53 Post author: alyssavance 13 February 2011 04:47AM

You are viewing a comment permalink. View the original post to see all comments and the full post content.

Comments (205)

You are viewing a single comment's thread. Show more comments above.

Comment author: MichaelVassar 17 February 2011 04:47:49PM 11 points [-]

Empirically, we have more impressive instrumental rationalists, such as Peter Thiel, Tyler Cowen and Demis Hassabis coming from the much smaller field of chess than from the much larger field of math (where I think there's only James Simmons). There's also Watizkin, who seems very interesting. It seems to me that math emphasizes excess rigor and a number of other elements which constitute the instrumental rationality equivalent of anti-epistemology, and possibly also that the way in which it is taught emphasizes learning concepts prior to the questions that motivated their creation, which never happens in games. Fischer was probably more insane than any famous insane mathematician I can think of though, and Kasparov does claim the following http://www.new-tradition.org/view-garry-kasparov.php though given his Soviet education, e.g. education in a system which actually did teach a blatantly false version of history, this is more understandable.

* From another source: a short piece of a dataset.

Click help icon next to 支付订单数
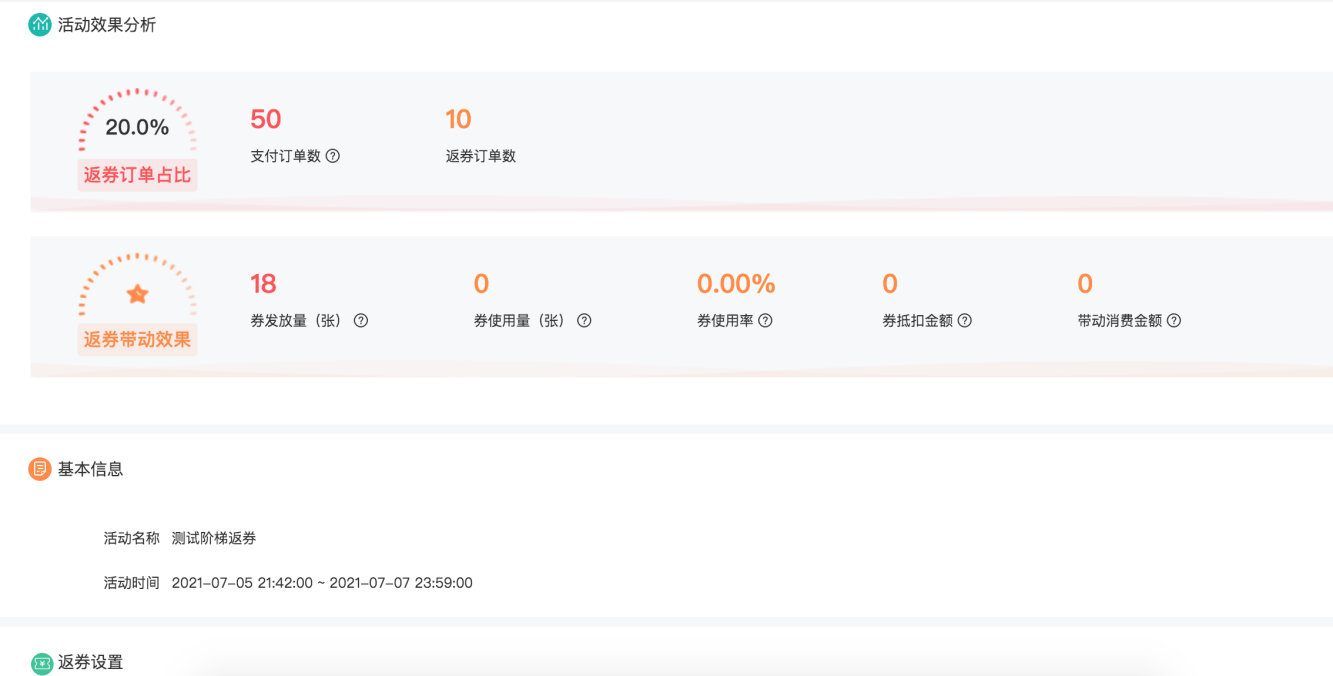1333x676 pixels. tap(333, 156)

At the elite PhD level, the mathematical community encourages a level of rigor, and the analytical philosophy community a level of pseudo-rigor that may even qualify as epistemic anti-epistemology for the typical student, (hence the anomalous number of theists in those fields relative to other high-IQ fields) but the people who are recognized as the best in those fields are probably matched only by the best physicists (as a group) in epistemic rationality. Certainly those fields reward epistemic rationality like no others.

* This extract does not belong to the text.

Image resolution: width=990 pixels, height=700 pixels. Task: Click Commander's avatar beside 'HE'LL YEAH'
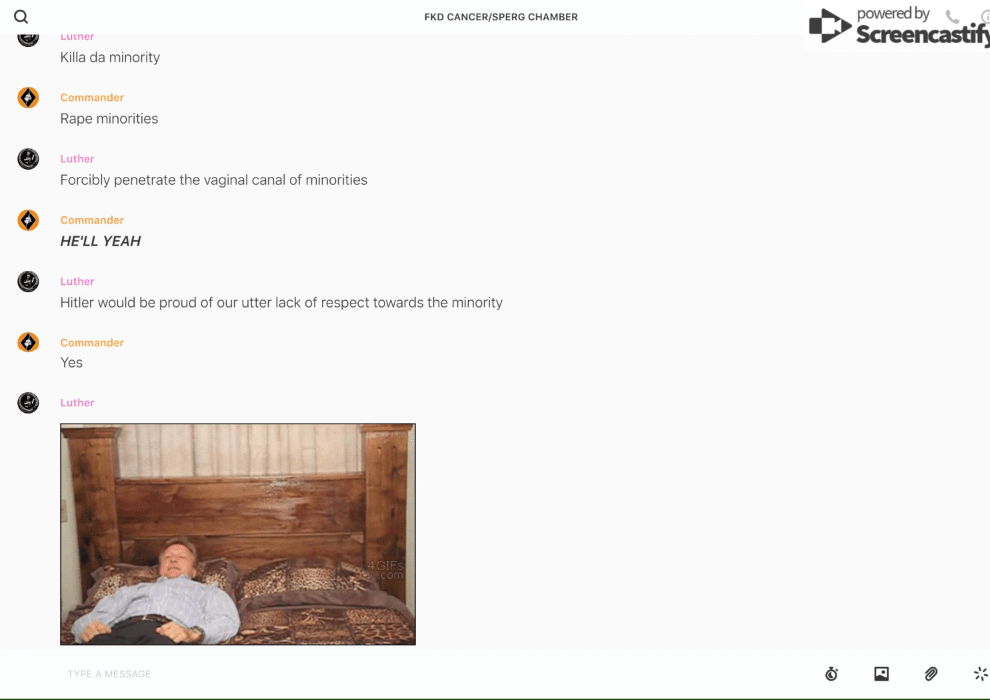click(x=28, y=220)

Poker, MtG, Go, etc have good instrumental track records compared to math but bad ones compared to chess IMHO.

BTW, I feel instrumental rationality guilt at writing a blog comment that few people are likely to read. I'd love it if someone were to incorporate this and their thoughts about it into a top level post.

Comment author: NancyLebovitz 17 February 2011 05:00:35PM 1 point [-]

I don't suppose you've considered having a blog? It would increase the odds of what you write getting seen.

Would the love of pure math for its purity count as part of the anti-epistemic epistomology?

More generally, the subject of anti-epistomology (ideas so bad that they're crippling) seems worth exploring, especially if it's grounded in knowledge about the ways people actually think rather than guessing about the mistakes that people one disagrees with must be making. (Not a swipe at you-- I'm thinking more about the way atheists seem to overestimate how irrational religious people are.)

I don't know if I've got enough for a top level post there, but I'll seriously consider it. Meanwhile, if anyone else has ideas about anti-epistolomology, please write about it.